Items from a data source
◆ ◆ ◆ ◆ ◆

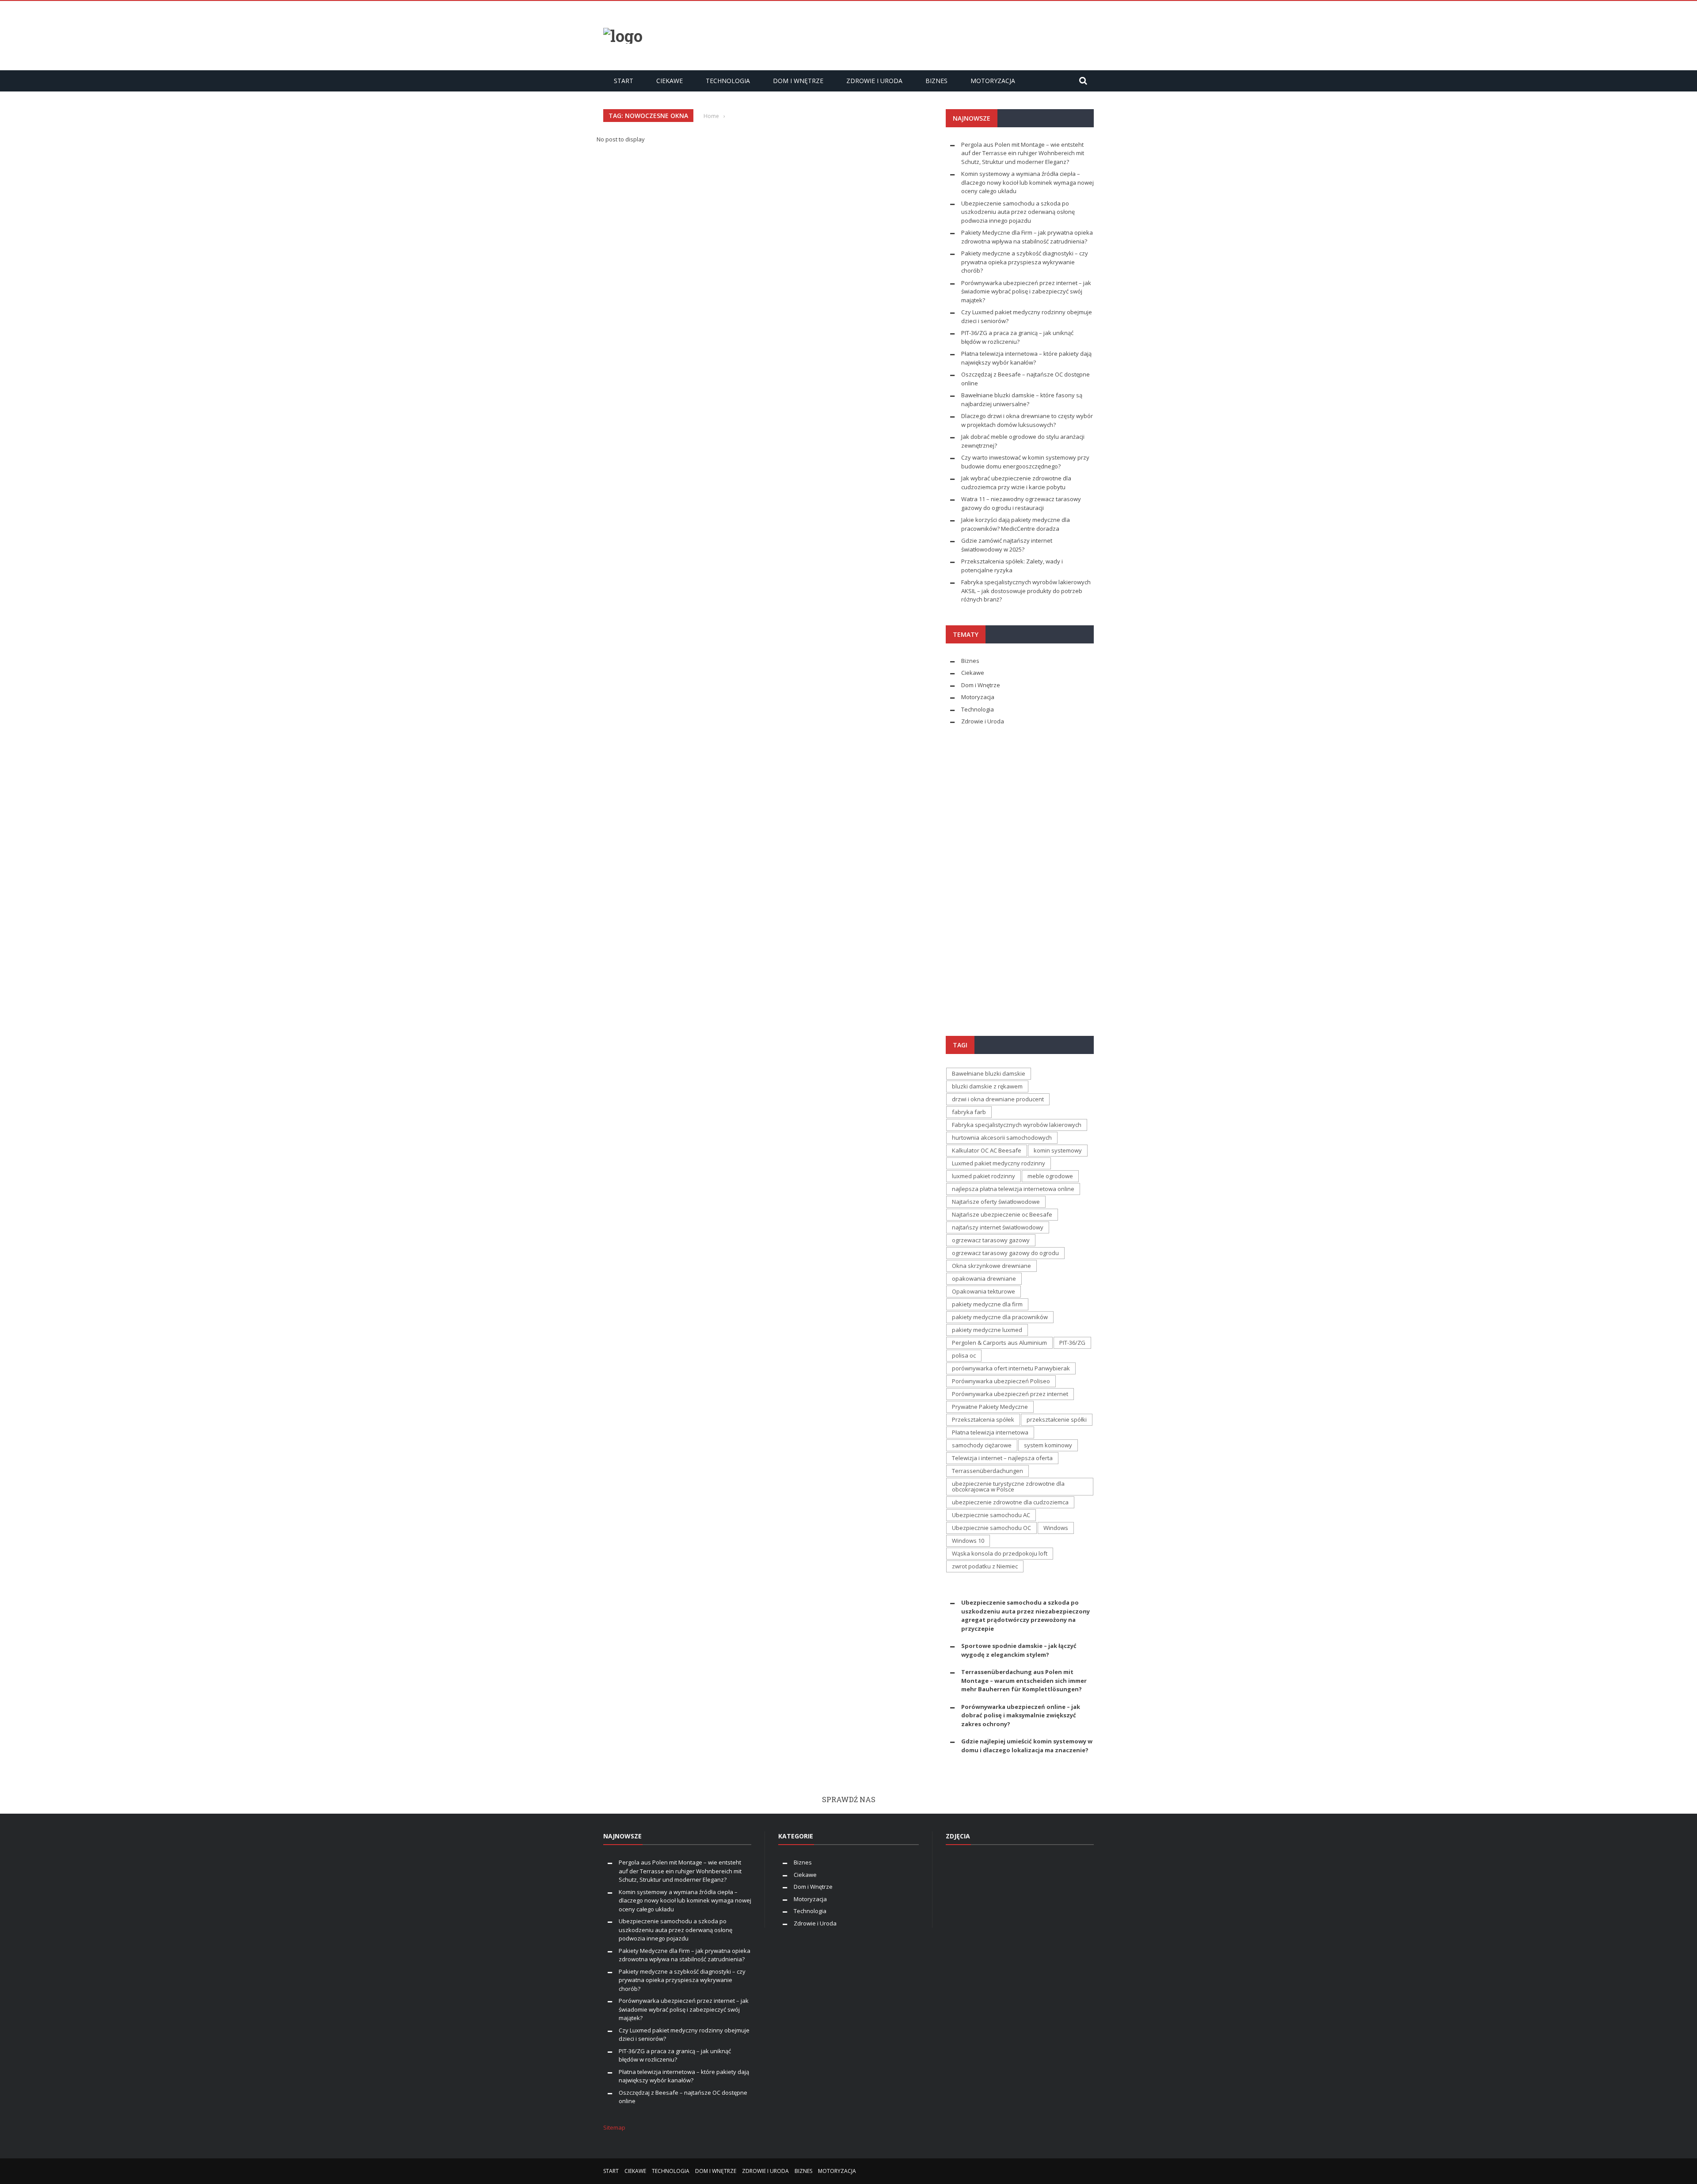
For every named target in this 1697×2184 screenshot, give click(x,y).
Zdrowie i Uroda (874, 80)
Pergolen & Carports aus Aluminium (999, 1343)
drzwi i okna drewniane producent (998, 1099)
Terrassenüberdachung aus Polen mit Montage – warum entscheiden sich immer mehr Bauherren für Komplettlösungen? (1024, 1680)
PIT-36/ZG (1072, 1343)
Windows (1055, 1528)
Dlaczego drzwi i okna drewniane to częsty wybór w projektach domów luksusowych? (1027, 420)
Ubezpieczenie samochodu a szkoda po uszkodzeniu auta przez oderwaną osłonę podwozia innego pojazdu (1018, 211)
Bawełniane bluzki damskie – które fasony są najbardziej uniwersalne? (1021, 399)
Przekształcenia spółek (983, 1419)
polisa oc (964, 1355)
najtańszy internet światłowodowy (997, 1227)
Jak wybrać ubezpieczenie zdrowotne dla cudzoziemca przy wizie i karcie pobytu (1016, 482)
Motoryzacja (992, 80)
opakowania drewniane (984, 1278)
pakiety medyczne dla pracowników (1000, 1317)
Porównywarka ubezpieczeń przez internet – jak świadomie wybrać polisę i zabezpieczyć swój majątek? (1026, 291)
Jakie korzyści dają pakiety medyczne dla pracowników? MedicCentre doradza (1015, 524)
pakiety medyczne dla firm (987, 1304)
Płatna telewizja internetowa (990, 1432)
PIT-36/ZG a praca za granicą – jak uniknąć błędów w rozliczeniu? (1017, 337)
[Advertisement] (933, 34)
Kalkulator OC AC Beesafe (986, 1150)
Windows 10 (968, 1541)
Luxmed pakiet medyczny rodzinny (998, 1163)
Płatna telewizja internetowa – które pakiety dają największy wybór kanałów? (1026, 358)
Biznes (936, 80)
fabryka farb (969, 1112)
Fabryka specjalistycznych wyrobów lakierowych (1016, 1125)
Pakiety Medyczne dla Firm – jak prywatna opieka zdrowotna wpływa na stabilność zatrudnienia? (1027, 236)
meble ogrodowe (1050, 1176)
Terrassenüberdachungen (987, 1471)
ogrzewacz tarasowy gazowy (991, 1240)
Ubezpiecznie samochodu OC (991, 1528)
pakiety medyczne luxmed (987, 1330)
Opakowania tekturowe (983, 1291)
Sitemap (614, 2127)
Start (623, 80)
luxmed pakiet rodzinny (983, 1176)
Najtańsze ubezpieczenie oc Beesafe (1002, 1214)
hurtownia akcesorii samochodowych (1002, 1137)
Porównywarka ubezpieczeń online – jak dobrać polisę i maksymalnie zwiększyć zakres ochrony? (1020, 1715)
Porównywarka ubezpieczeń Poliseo (1001, 1381)
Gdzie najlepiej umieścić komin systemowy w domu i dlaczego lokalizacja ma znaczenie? (1026, 1745)
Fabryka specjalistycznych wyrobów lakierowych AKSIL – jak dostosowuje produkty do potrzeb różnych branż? (1026, 590)
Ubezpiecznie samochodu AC (991, 1515)
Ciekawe (669, 80)
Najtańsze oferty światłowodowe (996, 1202)
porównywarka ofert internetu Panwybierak (1011, 1368)
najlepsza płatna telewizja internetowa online (1013, 1189)
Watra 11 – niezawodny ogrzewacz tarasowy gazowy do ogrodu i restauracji (1021, 503)
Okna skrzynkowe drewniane (991, 1266)
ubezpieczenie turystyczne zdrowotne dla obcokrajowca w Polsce (1008, 1486)
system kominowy (1048, 1445)
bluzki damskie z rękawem (987, 1086)
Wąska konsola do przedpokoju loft (999, 1553)
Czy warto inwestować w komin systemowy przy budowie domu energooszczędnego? (1025, 461)
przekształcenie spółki (1057, 1419)
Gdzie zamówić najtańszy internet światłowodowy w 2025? (1006, 544)
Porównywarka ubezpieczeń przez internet (1010, 1394)
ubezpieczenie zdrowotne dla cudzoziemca (1010, 1502)
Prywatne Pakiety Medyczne (990, 1407)
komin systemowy (1058, 1150)
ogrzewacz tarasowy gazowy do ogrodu (1005, 1253)
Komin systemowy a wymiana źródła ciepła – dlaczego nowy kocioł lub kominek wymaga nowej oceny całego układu (1027, 182)
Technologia (728, 80)
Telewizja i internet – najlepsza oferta (1002, 1458)
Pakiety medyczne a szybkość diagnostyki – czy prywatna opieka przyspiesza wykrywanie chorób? (1024, 261)
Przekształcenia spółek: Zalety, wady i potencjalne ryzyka (1012, 565)
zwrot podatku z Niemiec (985, 1566)
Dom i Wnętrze (798, 80)
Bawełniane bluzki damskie (988, 1073)
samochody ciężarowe (982, 1445)
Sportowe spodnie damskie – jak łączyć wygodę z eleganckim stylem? (1019, 1650)
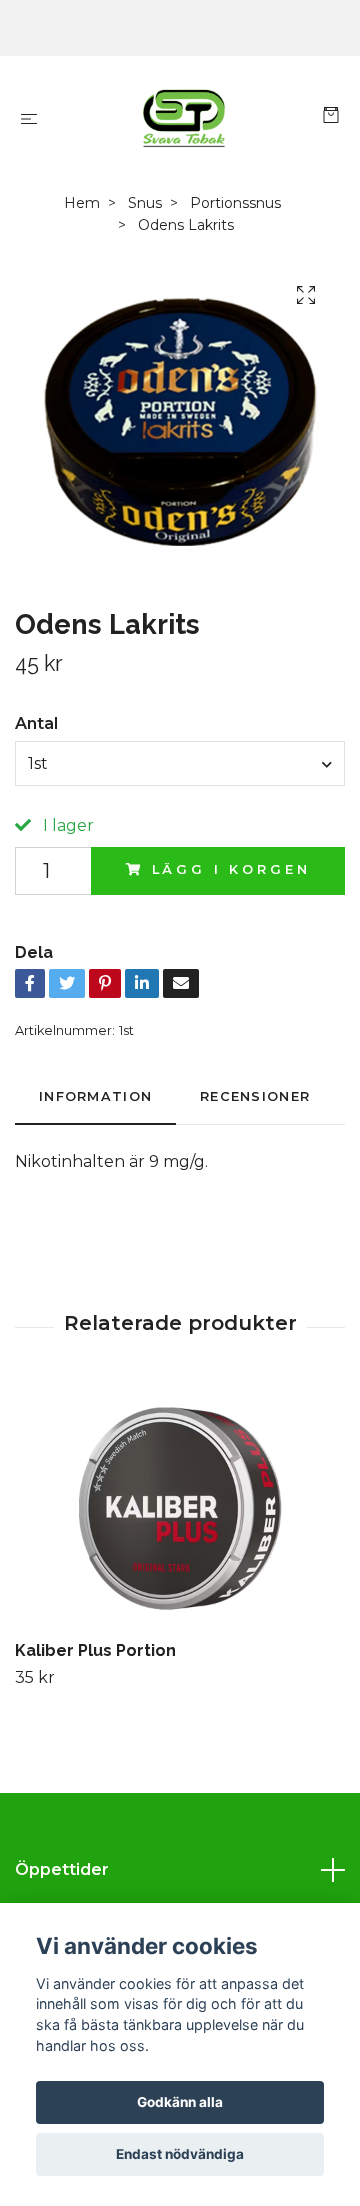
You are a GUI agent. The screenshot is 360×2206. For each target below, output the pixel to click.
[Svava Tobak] (184, 118)
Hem (82, 203)
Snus (145, 203)
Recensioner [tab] (255, 1096)
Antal (36, 723)
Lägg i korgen (231, 869)
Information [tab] (95, 1096)
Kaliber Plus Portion (95, 1650)
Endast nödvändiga (180, 2154)
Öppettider (62, 1869)
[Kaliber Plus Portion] (180, 1508)
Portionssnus (235, 203)
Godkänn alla (180, 2102)
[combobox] (180, 763)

◆ ◆ ◆ ◆ ◆

### EXERCISE DIRECTIONS:
Collect every line with the string "damskie" from the records, and copy each.

### PROBLEM SOLUTION:
Bawełniane bluzki damskie – które fasony są najbardziej uniwersalne? (1021, 399)
bluzki damskie z rękawem (987, 1086)
Bawełniane bluzki damskie (988, 1073)
Sportowe spodnie damskie – jak łączyć wygodę z eleganckim stylem? (1019, 1650)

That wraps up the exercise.